YOUR TASK >>
Retype the records below so that each one matches exactly.

Stored records

_ _ _

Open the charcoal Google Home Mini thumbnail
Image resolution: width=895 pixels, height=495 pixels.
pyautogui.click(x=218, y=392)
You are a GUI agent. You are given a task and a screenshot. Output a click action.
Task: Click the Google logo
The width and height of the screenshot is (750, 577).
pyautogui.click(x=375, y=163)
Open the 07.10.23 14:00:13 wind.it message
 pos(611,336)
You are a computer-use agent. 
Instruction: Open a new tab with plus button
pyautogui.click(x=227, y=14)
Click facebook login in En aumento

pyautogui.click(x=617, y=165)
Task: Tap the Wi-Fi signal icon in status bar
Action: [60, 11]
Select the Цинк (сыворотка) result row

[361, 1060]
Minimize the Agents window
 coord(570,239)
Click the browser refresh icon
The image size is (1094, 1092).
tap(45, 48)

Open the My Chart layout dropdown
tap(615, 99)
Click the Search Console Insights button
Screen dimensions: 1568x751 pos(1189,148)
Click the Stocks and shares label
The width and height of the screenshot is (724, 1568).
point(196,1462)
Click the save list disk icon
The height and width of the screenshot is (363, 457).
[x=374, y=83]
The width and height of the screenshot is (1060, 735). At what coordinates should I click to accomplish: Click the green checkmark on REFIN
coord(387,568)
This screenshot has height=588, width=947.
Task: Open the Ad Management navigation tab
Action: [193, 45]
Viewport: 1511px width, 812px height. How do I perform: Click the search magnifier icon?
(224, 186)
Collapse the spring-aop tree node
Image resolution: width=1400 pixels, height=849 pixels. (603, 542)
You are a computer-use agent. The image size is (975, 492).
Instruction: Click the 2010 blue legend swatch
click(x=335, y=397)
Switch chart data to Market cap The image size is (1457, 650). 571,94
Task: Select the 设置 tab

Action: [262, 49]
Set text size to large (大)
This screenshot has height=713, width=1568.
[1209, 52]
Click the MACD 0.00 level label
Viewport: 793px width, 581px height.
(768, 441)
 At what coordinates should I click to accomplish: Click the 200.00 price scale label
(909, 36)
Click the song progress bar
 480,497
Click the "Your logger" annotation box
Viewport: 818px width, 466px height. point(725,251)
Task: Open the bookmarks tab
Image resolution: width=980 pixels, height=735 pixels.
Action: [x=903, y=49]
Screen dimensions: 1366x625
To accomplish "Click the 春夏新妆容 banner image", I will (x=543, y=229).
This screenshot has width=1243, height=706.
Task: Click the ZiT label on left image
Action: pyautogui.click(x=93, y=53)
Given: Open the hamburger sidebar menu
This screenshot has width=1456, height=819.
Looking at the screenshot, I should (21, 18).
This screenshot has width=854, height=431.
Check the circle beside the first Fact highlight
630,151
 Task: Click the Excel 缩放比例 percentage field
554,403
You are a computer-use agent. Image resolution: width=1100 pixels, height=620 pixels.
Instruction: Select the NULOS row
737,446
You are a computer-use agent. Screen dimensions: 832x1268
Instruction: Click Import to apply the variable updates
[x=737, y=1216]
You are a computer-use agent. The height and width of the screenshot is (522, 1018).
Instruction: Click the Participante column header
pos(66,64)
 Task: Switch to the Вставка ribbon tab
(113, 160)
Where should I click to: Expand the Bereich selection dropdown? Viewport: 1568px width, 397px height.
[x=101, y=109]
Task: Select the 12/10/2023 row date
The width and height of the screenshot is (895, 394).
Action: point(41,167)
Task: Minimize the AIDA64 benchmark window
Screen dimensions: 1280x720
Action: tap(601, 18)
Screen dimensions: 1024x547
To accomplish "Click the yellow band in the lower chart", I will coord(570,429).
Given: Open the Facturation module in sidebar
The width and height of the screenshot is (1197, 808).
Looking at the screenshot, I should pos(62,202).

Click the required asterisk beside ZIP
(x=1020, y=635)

_ _ _

ANSWER BOX >>
Open the charcoal Google Home Mini thumbnail
Image resolution: width=895 pixels, height=495 pixels.
pyautogui.click(x=218, y=392)
You are a GUI agent. You are given a task and a screenshot. Output a click action.
Task: Click the Google logo
The width and height of the screenshot is (750, 577).
pyautogui.click(x=375, y=163)
Open the 07.10.23 14:00:13 wind.it message
 pos(611,336)
You are a computer-use agent. 
Instruction: Open a new tab with plus button
pyautogui.click(x=227, y=14)
Click facebook login in En aumento

pyautogui.click(x=617, y=165)
Task: Tap the Wi-Fi signal icon in status bar
Action: [60, 11]
Select the Цинк (сыворотка) result row

[361, 1060]
Minimize the Agents window
 coord(570,239)
Click the browser refresh icon
The image size is (1094, 1092).
tap(45, 48)

Open the My Chart layout dropdown
tap(615, 99)
Click the Search Console Insights button
Screen dimensions: 1568x751 pos(1189,148)
Click the Stocks and shares label
The width and height of the screenshot is (724, 1568).
point(196,1462)
Click the save list disk icon
The height and width of the screenshot is (363, 457).
[x=374, y=83]
The width and height of the screenshot is (1060, 735). At what coordinates should I click to accomplish: Click the green checkmark on REFIN
coord(387,568)
This screenshot has height=588, width=947.
Task: Open the Ad Management navigation tab
Action: [193, 45]
Viewport: 1511px width, 812px height. How do I perform: Click the search magnifier icon?
(224, 186)
Collapse the spring-aop tree node
Image resolution: width=1400 pixels, height=849 pixels. (603, 542)
You are a computer-use agent. The image size is (975, 492).
Instruction: Click the 2010 blue legend swatch
click(x=335, y=397)
Switch chart data to Market cap The image size is (1457, 650). 571,94
Task: Select the 设置 tab

Action: [262, 49]
Set text size to large (大)
This screenshot has height=713, width=1568.
[1209, 52]
Click the MACD 0.00 level label
Viewport: 793px width, 581px height.
(768, 441)
 At what coordinates should I click to accomplish: Click the 200.00 price scale label
(909, 36)
Click the song progress bar
 480,497
Click the "Your logger" annotation box
Viewport: 818px width, 466px height. point(725,251)
Task: Open the bookmarks tab
Image resolution: width=980 pixels, height=735 pixels.
Action: [x=903, y=49]
Screen dimensions: 1366x625
To accomplish "Click the 春夏新妆容 banner image", I will (x=543, y=229).
This screenshot has width=1243, height=706.
Task: Click the ZiT label on left image
Action: pyautogui.click(x=93, y=53)
Given: Open the hamburger sidebar menu
This screenshot has width=1456, height=819.
Looking at the screenshot, I should (21, 18).
This screenshot has width=854, height=431.
Check the circle beside the first Fact highlight
630,151
 Task: Click the Excel 缩放比例 percentage field
554,403
You are a computer-use agent. Image resolution: width=1100 pixels, height=620 pixels.
Instruction: Select the NULOS row
737,446
You are a computer-use agent. Screen dimensions: 832x1268
Instruction: Click Import to apply the variable updates
[x=737, y=1216]
You are a computer-use agent. The height and width of the screenshot is (522, 1018).
Instruction: Click the Participante column header
pos(66,64)
 Task: Switch to the Вставка ribbon tab
(113, 160)
Where should I click to: Expand the Bereich selection dropdown? Viewport: 1568px width, 397px height.
[x=101, y=109]
Task: Select the 12/10/2023 row date
The width and height of the screenshot is (895, 394).
Action: point(41,167)
Task: Minimize the AIDA64 benchmark window
Screen dimensions: 1280x720
Action: tap(601, 18)
Screen dimensions: 1024x547
To accomplish "Click the yellow band in the lower chart", I will coord(570,429).
Given: Open the Facturation module in sidebar
The width and height of the screenshot is (1197, 808).
Looking at the screenshot, I should pos(62,202).

Click the required asterisk beside ZIP
(x=1020, y=635)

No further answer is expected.